Source: Hindustan Times
By: Arnab Banerjee
Date: November 25, 2006
Creative brains seldom get credit for their imaginative inventiveness, more so in India where it is invariably the actors who get written about for ‘delivering’ great performances. So shouldn’t scriptwriters and the director be given their due credit for all the effort they put in? Ideally, they should. That is, not unless the actor takes more than a perfunctory interest in his role.
Sadly there are only a handful of actors – Naseeruddin Shah, Om Puri, Pankaj Kapur and to some extent Amitabh Bachchan too – who don’t parrot lines from the scripts. In fact, their contribution is sometimes equal or may be more. But that’s mainly for off-mainstream films.
In the popular format that mainstream cinema follows, few would match Hrithik Roshan’s high degree of intensity and the dedication with which he assays his roles. This week’s solo Hindi release Dhoom II is one of the few sequels that Hindi cinema has seen in its history. And by the looks of it, it should be one of the first grand successes too that should set a trail-blazing effect.
Hrithik Roshan is pitted against the nation’s laadla – Abhishek Bachchan alias Junior B. For the first time, he also gets to pair with the hottest sensation this side of the Himalayas - Aishwaryra Rai.

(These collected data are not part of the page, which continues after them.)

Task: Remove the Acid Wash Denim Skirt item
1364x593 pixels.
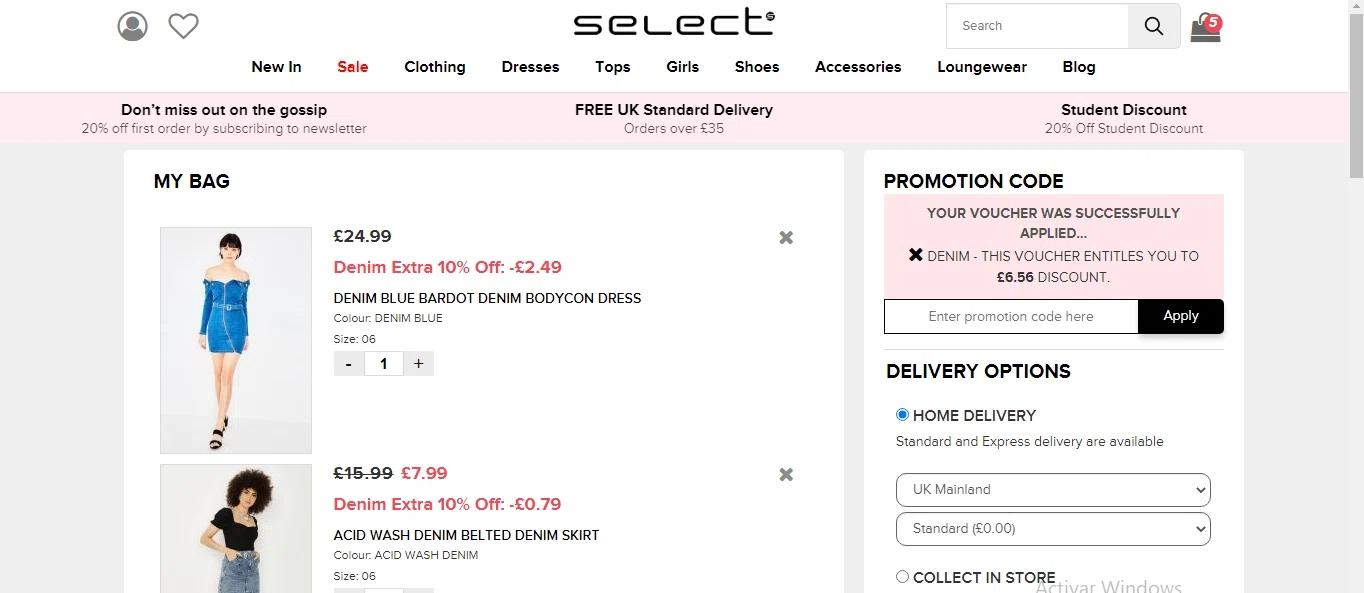Action: coord(786,475)
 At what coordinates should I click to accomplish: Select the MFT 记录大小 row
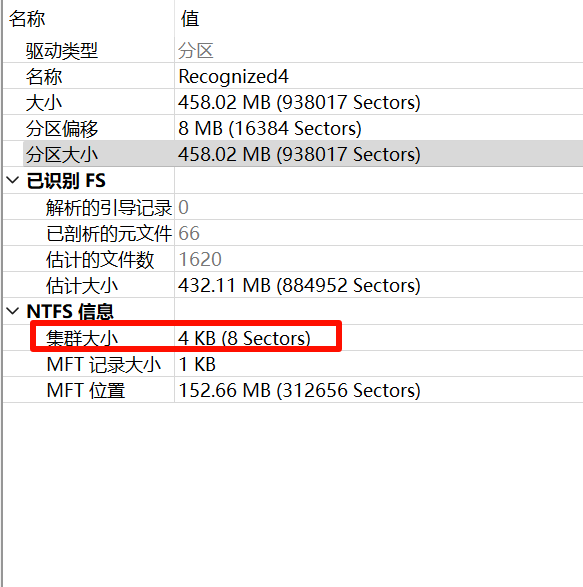tap(293, 364)
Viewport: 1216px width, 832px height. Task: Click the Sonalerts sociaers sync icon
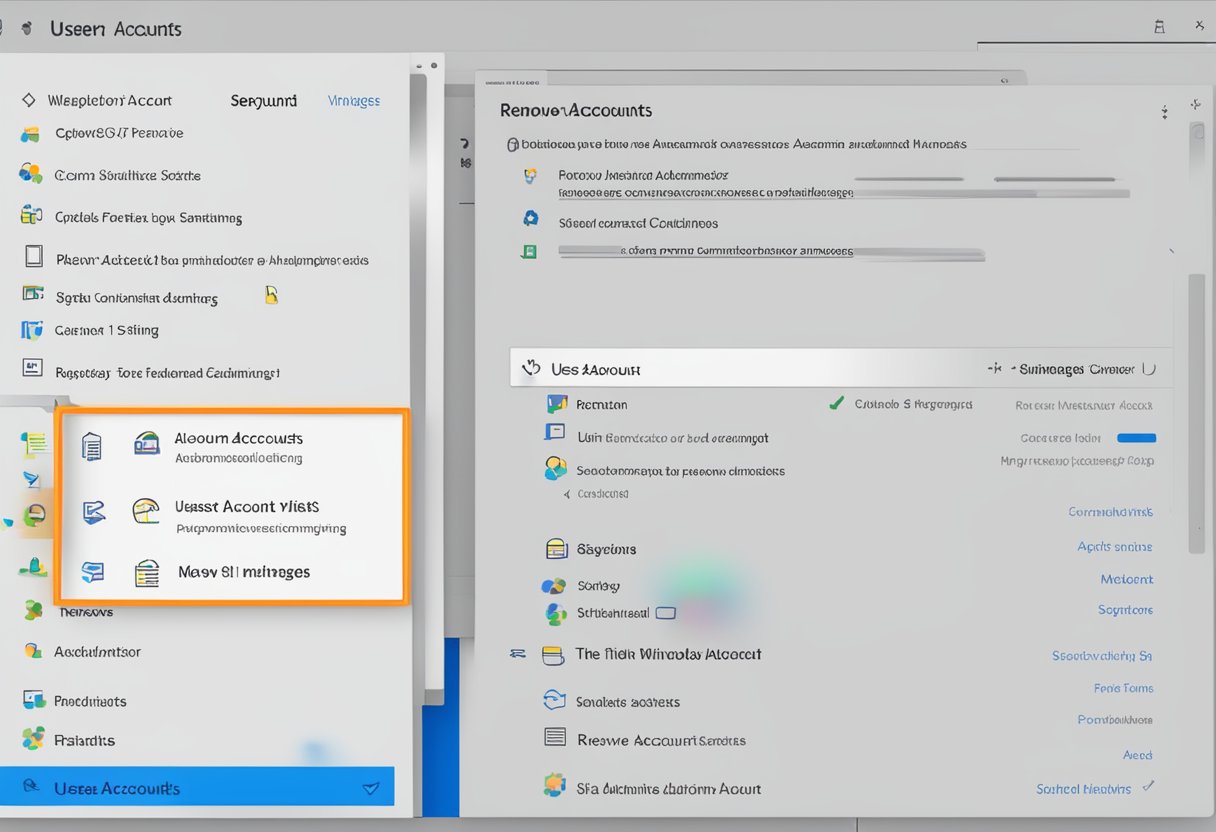point(554,700)
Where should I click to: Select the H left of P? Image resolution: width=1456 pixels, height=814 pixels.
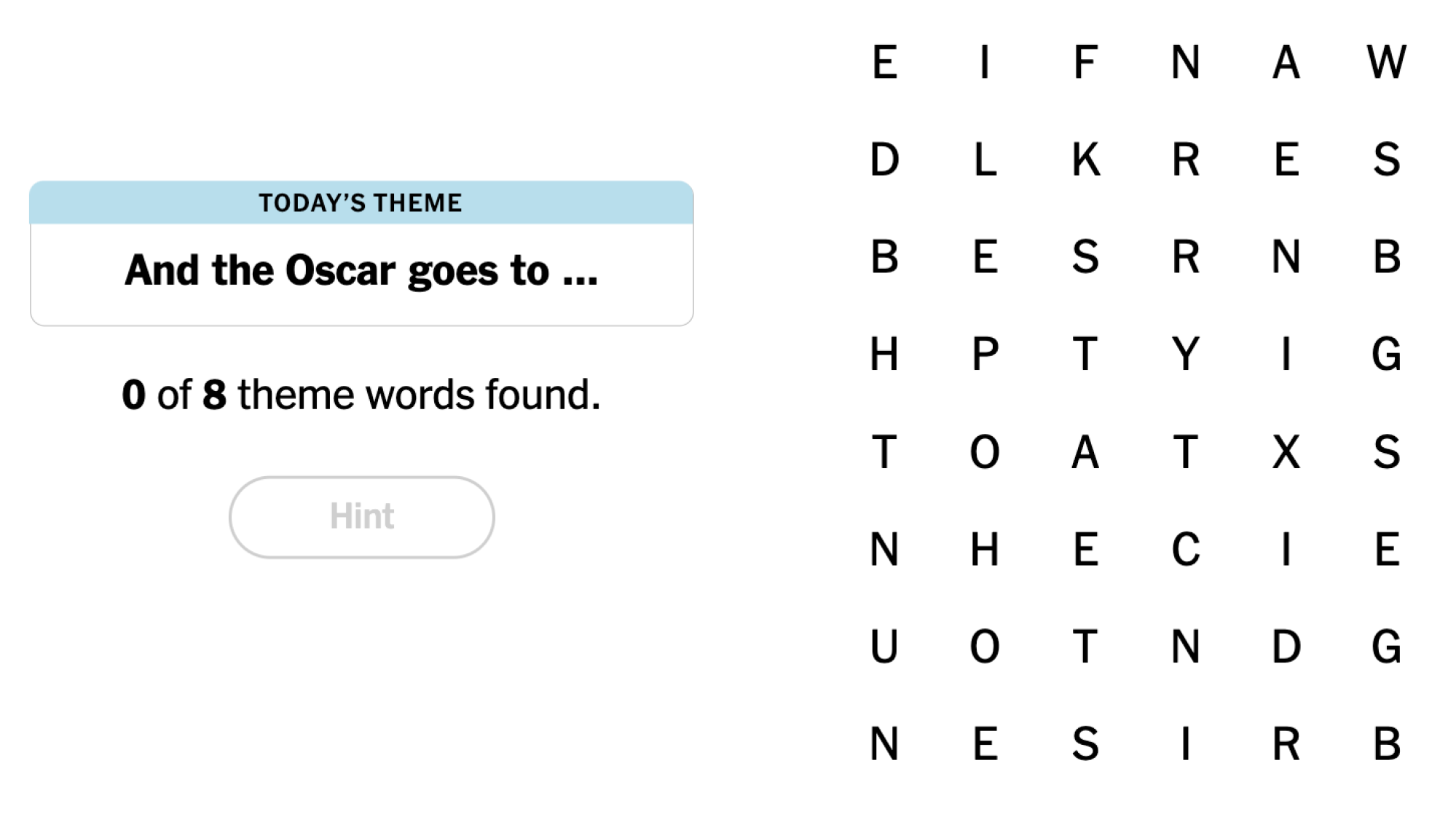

And together they sizzle, making all other cast members look like kindergarten children out on a mild excursion.
As Aryan or A, the Indian robber whose long chain of heists leave the international police clueless about his real identity, Roshan simply rules.
Hrithik steals enough screen-time with getting his stunts right; his seamlessly-crafted movements shows off his dexterity in using his Greek God body faultlessly. So what, you’d say, anybody in Hindi films can do that, eh?
But it’s not about his perfected action. It’s not even about his terrific dance movements or his splendidly supple and enviously sinewy frame.
There’s more to this actor who made us sit up and take note of his rare acting prowess in Koi Mil Gaya or Krrish.
Hrithik Roshan displays the right kind of style along with having the requisite body language to look the global burglar that he plays in the film. Looking classy, clever and engagingly distinctive, he overshadows everyone in the cast even while he enacts an out-and-out negative character.
And it’s got nothing to do with the witty retorts, or the wily tricks his reel-life persona gets to exhibit – for even as he is unapologetically wicked and immoral in the battle between Good and Evil, he remains endearingly funny, ruthlessly violent and charismatically loveable through and through.
The film is all about action-filled sequences, breath-taking camerawork, superb special effects and loads of attitude thrown in by actors while enacting their characters.